LA GIUNTA DELLA CAMERA

Via libera dalla giunta della Camera per le autorizzazioni a procedere all’utilizzo di 34 intercettazioni riguardanti l’onorevole Denis Verdini (nella foto). Il disco verde alla richiesta avanzata dal Tribunale di Roma, nell’ambito dell’indagine sui grandi appalti del G8 che vede tra gli indagati anche il coordinatore Pdl, è arrivato con dieci sì e sette no. In pratica, hanno votato sì tutti i gruppi (Pd, Udc, Lega e Idv) con la sola eccezione del Pdl. Ora la parola passa all’Aula di Montecitorio, che deve dare il suo parere sul verdetto della giunta.

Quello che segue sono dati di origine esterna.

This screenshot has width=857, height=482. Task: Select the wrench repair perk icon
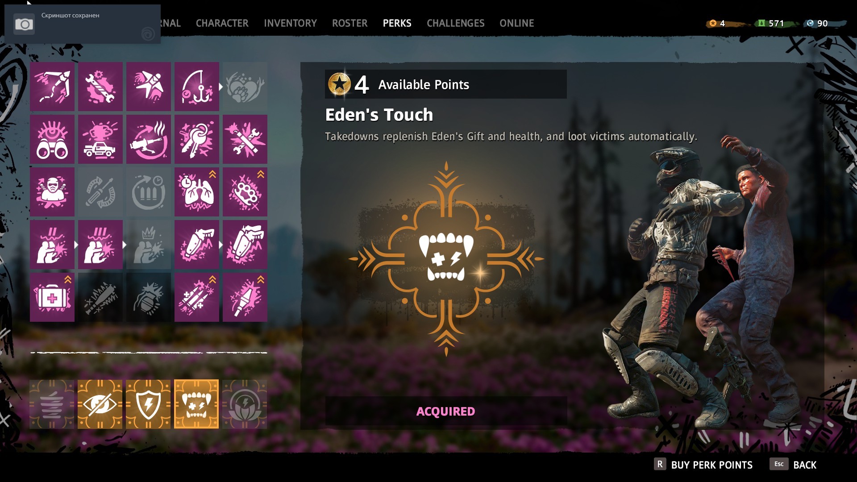pos(100,87)
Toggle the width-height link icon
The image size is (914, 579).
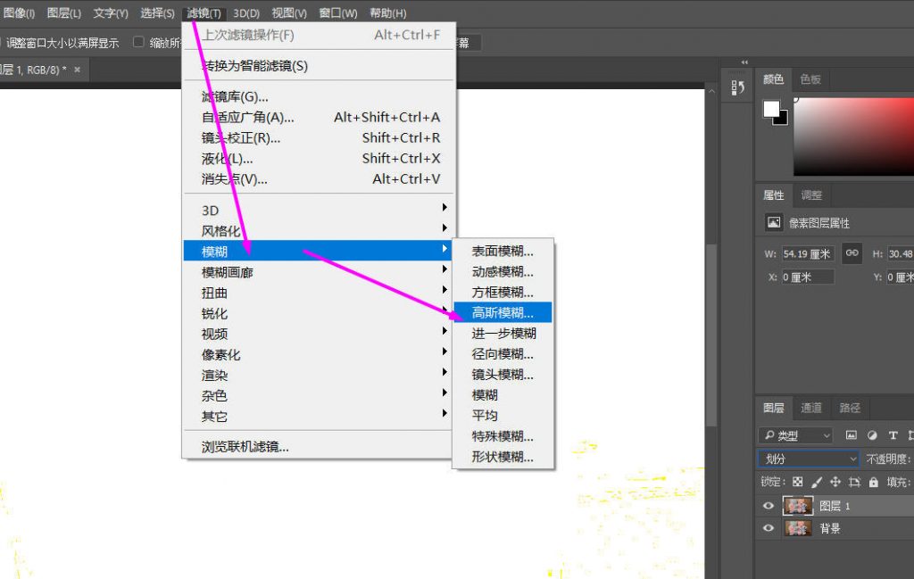[852, 253]
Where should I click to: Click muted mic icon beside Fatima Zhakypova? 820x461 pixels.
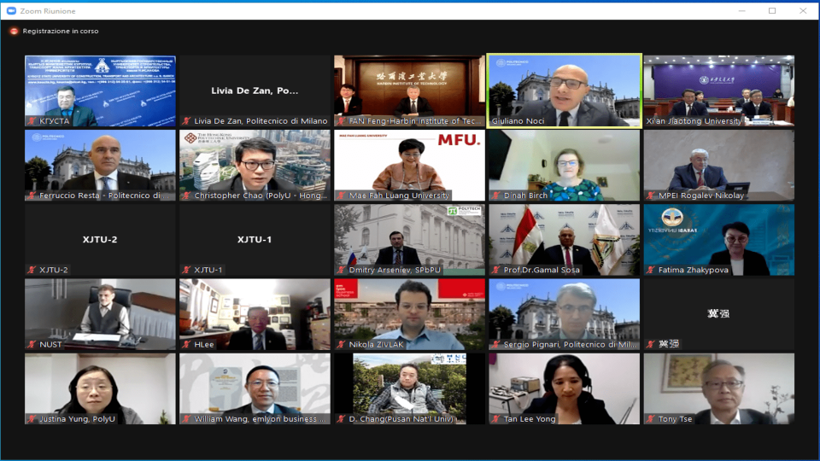[x=650, y=270]
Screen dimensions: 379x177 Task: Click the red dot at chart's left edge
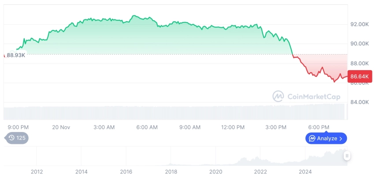(4, 55)
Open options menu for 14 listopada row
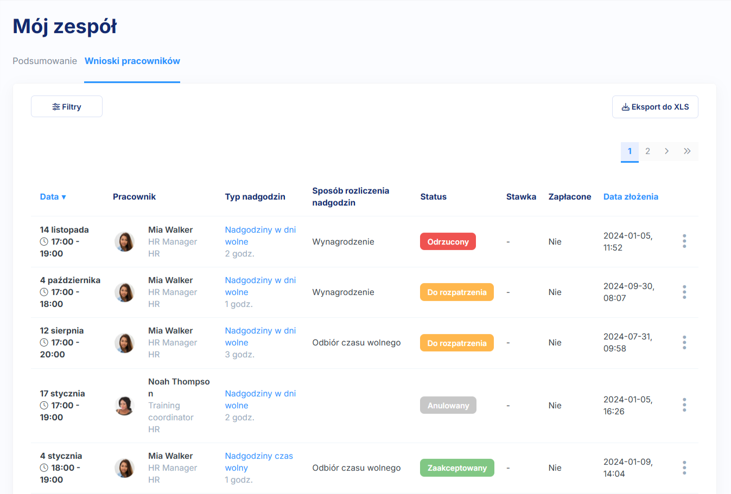 [684, 241]
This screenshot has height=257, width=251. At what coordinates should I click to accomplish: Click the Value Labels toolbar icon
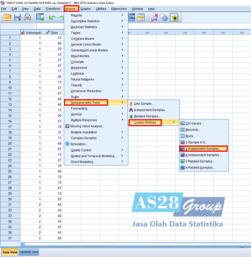(x=154, y=18)
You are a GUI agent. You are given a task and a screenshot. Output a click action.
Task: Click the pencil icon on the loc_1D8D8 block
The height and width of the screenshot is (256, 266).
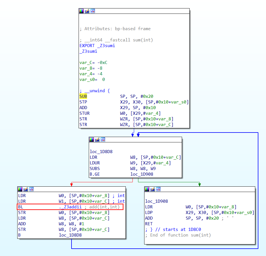pos(97,140)
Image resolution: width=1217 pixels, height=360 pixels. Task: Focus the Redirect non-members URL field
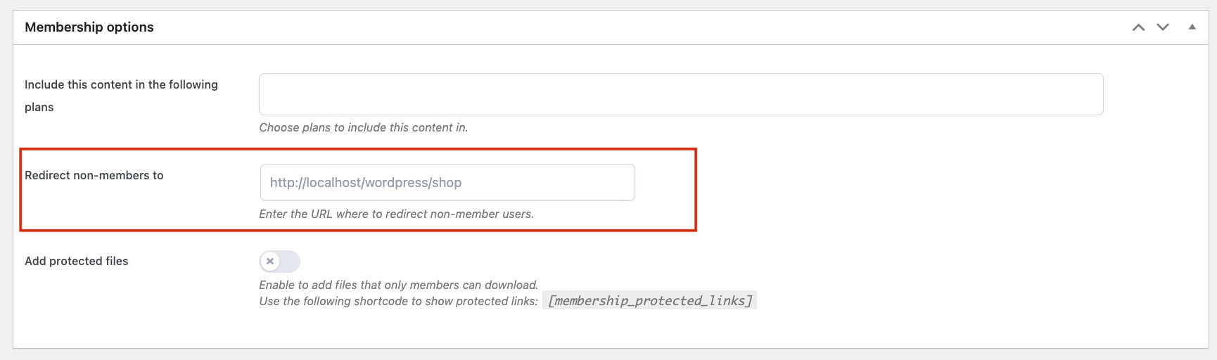coord(447,183)
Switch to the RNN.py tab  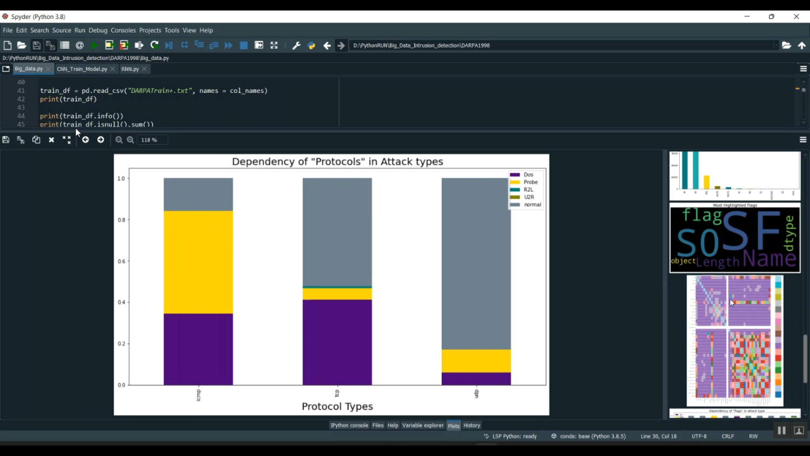click(130, 69)
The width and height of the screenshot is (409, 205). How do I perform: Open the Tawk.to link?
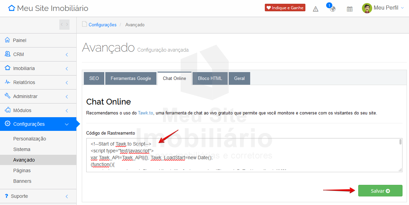pos(146,113)
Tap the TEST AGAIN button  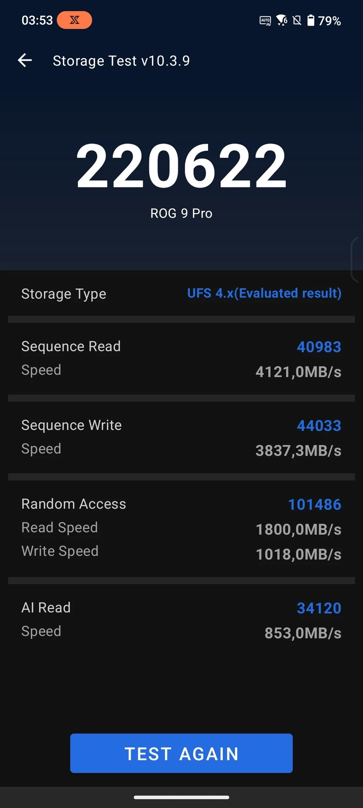pos(182,753)
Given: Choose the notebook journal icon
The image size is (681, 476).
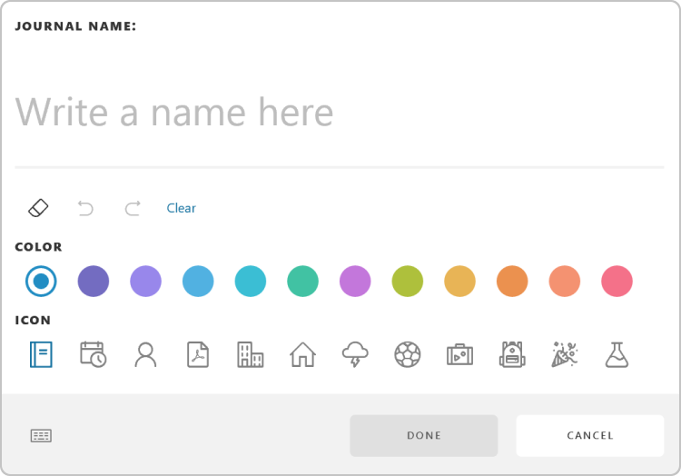Looking at the screenshot, I should [x=41, y=354].
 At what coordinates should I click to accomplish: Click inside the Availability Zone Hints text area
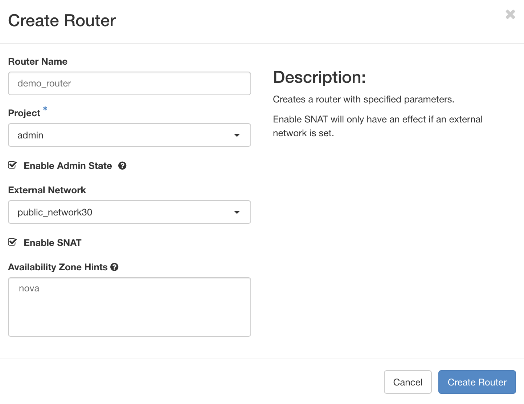click(129, 307)
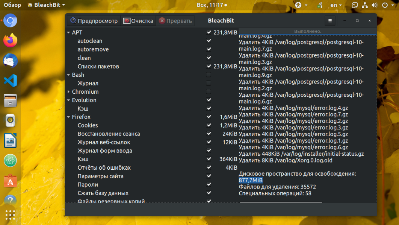Open Visual Studio Code from the dock
Image resolution: width=399 pixels, height=225 pixels.
pyautogui.click(x=11, y=80)
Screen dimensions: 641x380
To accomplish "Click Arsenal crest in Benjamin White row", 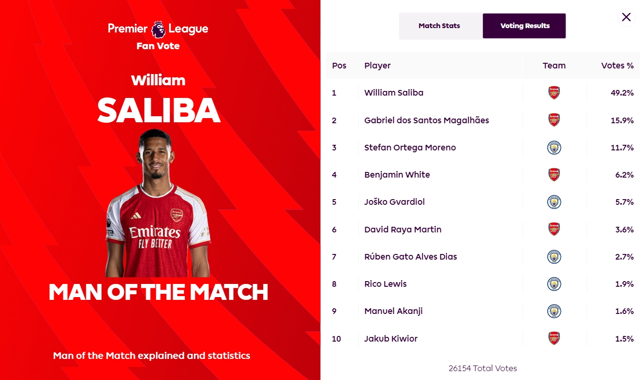I will [x=554, y=175].
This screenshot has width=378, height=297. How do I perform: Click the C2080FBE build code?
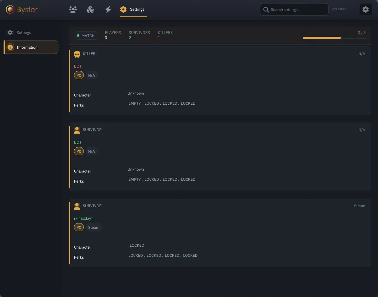point(339,9)
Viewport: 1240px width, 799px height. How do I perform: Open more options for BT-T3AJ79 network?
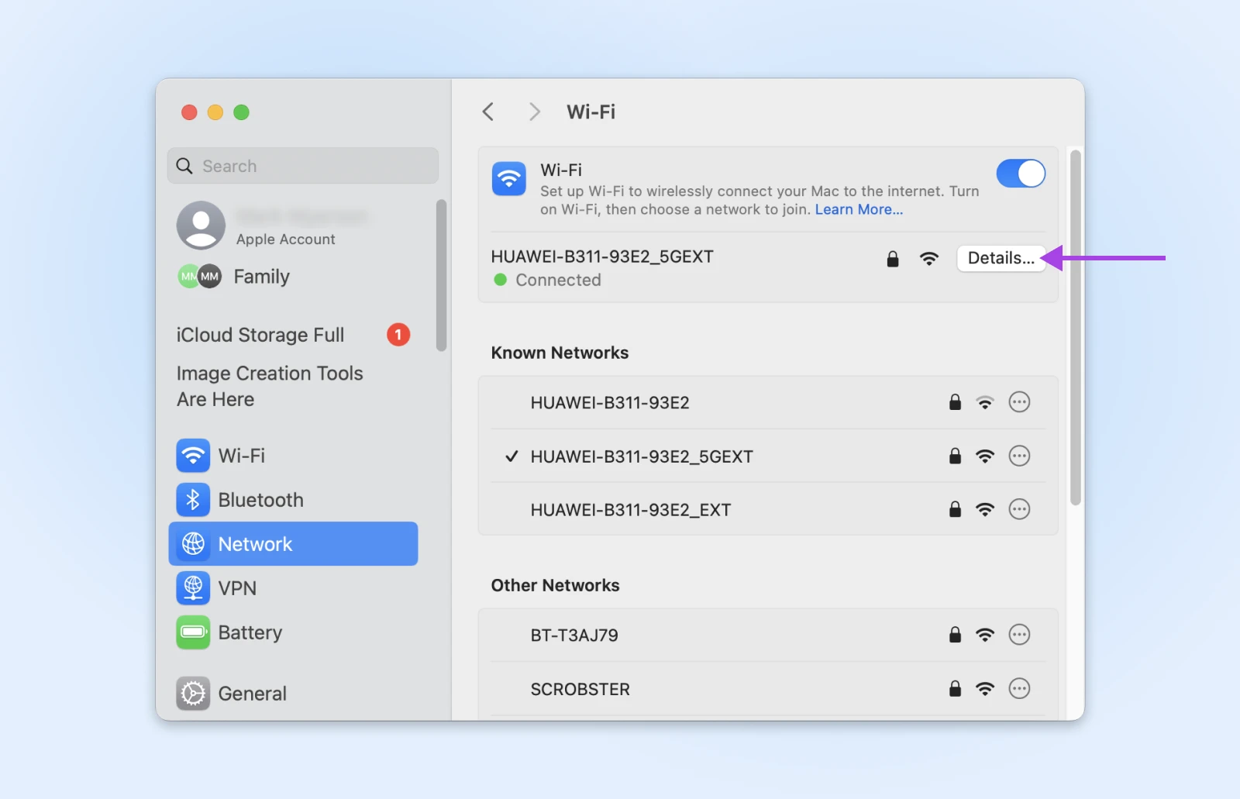(x=1019, y=635)
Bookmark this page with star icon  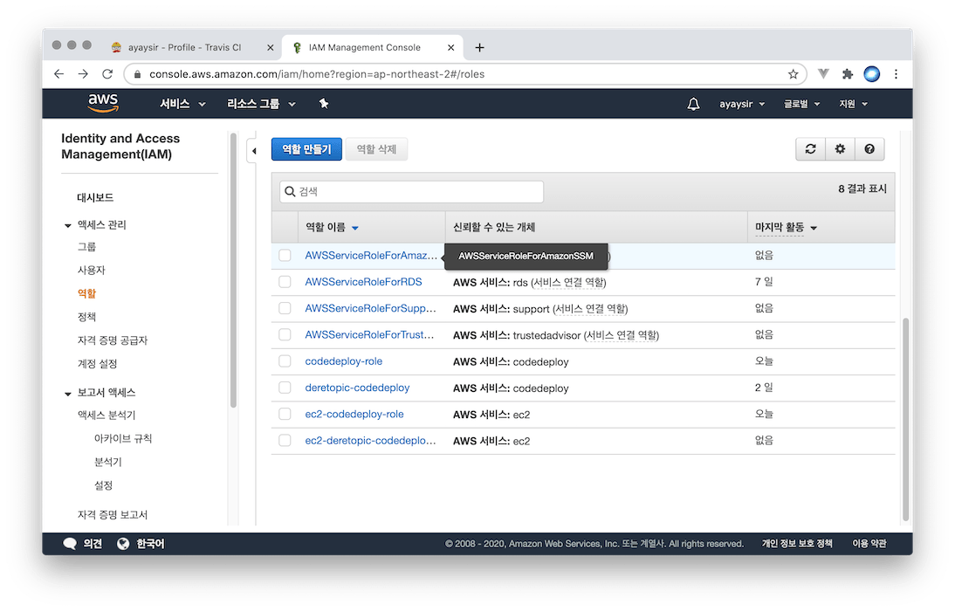tap(793, 74)
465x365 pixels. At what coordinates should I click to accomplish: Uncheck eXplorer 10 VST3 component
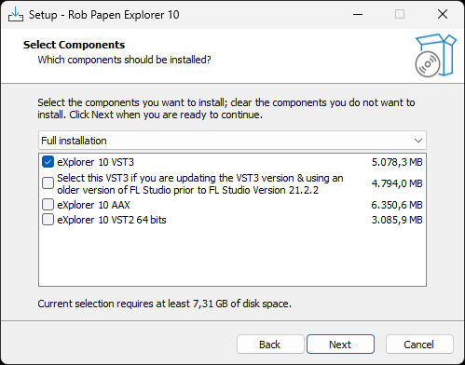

Le intercettazioni sono relative allo stralcio di indagine relativo sull’appalto per la Scuola marescialli di Firenze, che vede indagati pure l’imprenditore Riccardo Fusi, il costruttore Francesco Maria de Vito Piscicelli (quello che al telefono rideva del terremoto a L’Aquila), Fabio De Santis e Angelo Balducci. La giunta della Camera avrebbe dovuto votare oggi. Ma il presidente, Pierluigi Castagnetti, ha preferito anticipare di un giorno perché si rischiava il rinvio di una settimana. Il relatore del caso, il deputato Pdl Maurizio Paniz, ha tentato invano di persuadere i colleghi al «no». E adesso tuona, denunciando il nuovo «indirizzo giustizialista» della giunta «da quando c’è una nuova maggioranza politica».